Evaluating publication bias

Publication and reporting bias in the input data was detected and reported according to Egger’s regression test50, which assesses the degree to which the s.e.m. is correlated with effect size, in addition to visual inspection of funnel plots plotting the residuals of the risk function versus s.d.

Estimating the minimum risk exposure level

The theoretical minimum risk exposure level is the theoretically possible level of exposure that would minimize disease risk of the outcome, which, for intimate partner violence and childhood sexual abuse, was set at zero.

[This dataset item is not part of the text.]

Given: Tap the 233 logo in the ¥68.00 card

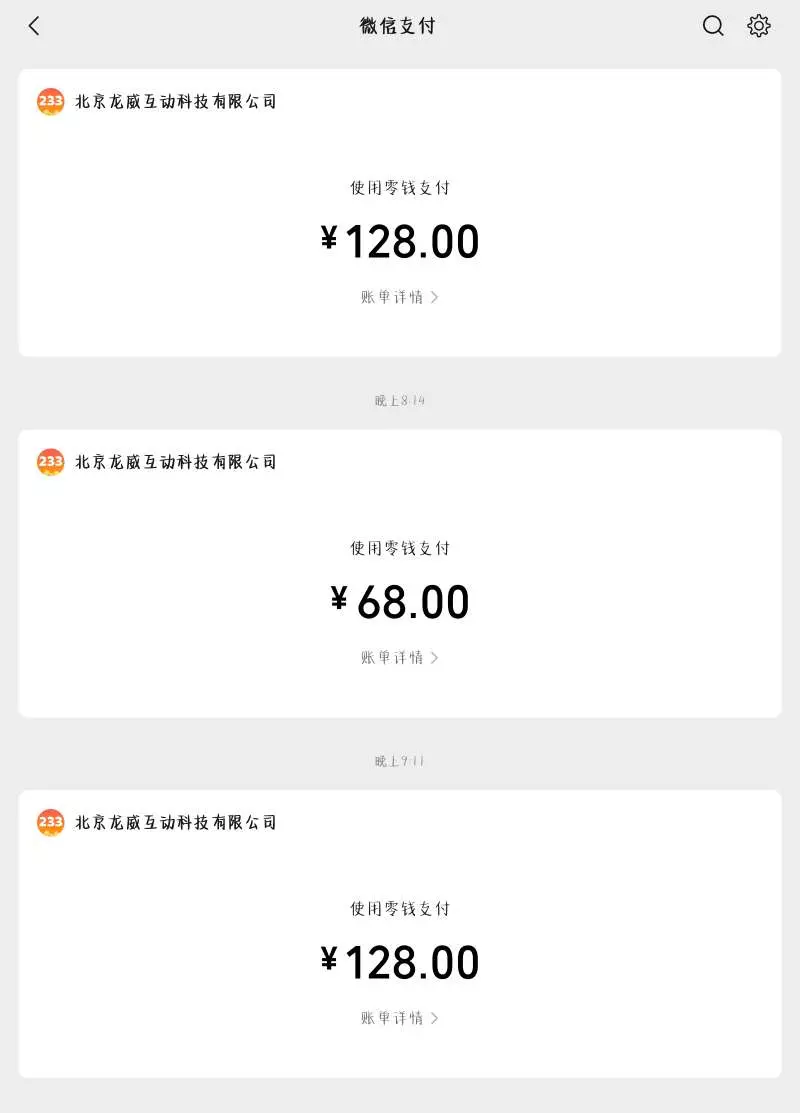Looking at the screenshot, I should click(x=50, y=462).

Estimating the burden of proof risk function

We estimated the BPRF, reflecting the most conservative estimate of the harmful association between intimate partner violence and childhood sexual abuse and the selected health outcomes that is consistent with the available evidence. For dichotomous risk factors, the BPRF is estimated as the fifth quantile of the model results, inclusive of between-study heterogeneity for harmful risks. ROSs are calculated from the BPRF as the signed log(BPRF) divided by two. A large positive ROS indicates strong and consistent evidence of an association, whereas a negative ROS suggests weak evidence of an association when accounting for between-study heterogeneity. BPRF values can be converted into measures of excess risk (Supplementary Information 7), which quantifies the additional risk of developing a health outcome due to exposure to the risk factor. ROS can be further categorized into star rating categories ranging from zero to five based upon the estimated ROS (one star, ≤0.0 ROS; two stars, >0.0–0.14 ROS; three stars, >0.14–0.41 ROS; four stars, >0.41–0.62 ROS; and five stars, >0.62 ROS). A one-star rating indicates weak evidence of association, whereas a five-star rating indicates very strong evidence, and all risk–outcome pairs receiving a one- to five-star rating are eligible for inclusion in GBD. Conversely, a zero-star rating is assigned when the lower bound of the 95% UI that does not incorporate γ (between-study heterogeneity) crosses the null RR value of one. This result indicates insufficient evidence of an association between exposure and outcome and ROS values are not calculated for these risk–outcome pairs. Risk–outcome pairs with a zero-star association do not satisfy GBD inclusion criteria.

Model validation

The meta-analytical tool used here has been extensively evaluated and validated by Zheng and colleagues21. For the range of risk–outcome pairs presented here, we undertook several additional sensitivity analyses to evaluate our main results. Across all risk–outcome pairs for which our input modeling dataset was more than ten observations, we undertook a sensitivity analysis in which we did not apply 10% trimming. For certain intimate partner violence-related outcomes, we accepted author definitions encompassing psychological intimate partner violence in addition to physical and/or sexual intimate partner violence. To assess the specificity of our model results to physical and/or sexual intimate partner violence (the forms of the violence currently included in the referent GBD case definition), we undertook a priori sensitivity analyses restricting to studies that only used an author definition involving physical and/or sexual violence (excluding author definitions that also incorporated psychological violence).We additionally undertook several outcome-specific analyses in which we investigated the impact of excluding studies with certain characteristics identified a priori or via bias covariate selection (Supplementary Information 1.2 and 1.5).

Reporting summary

Further information on research design is available in the Nature Portfolio Reporting Summary linked to this article.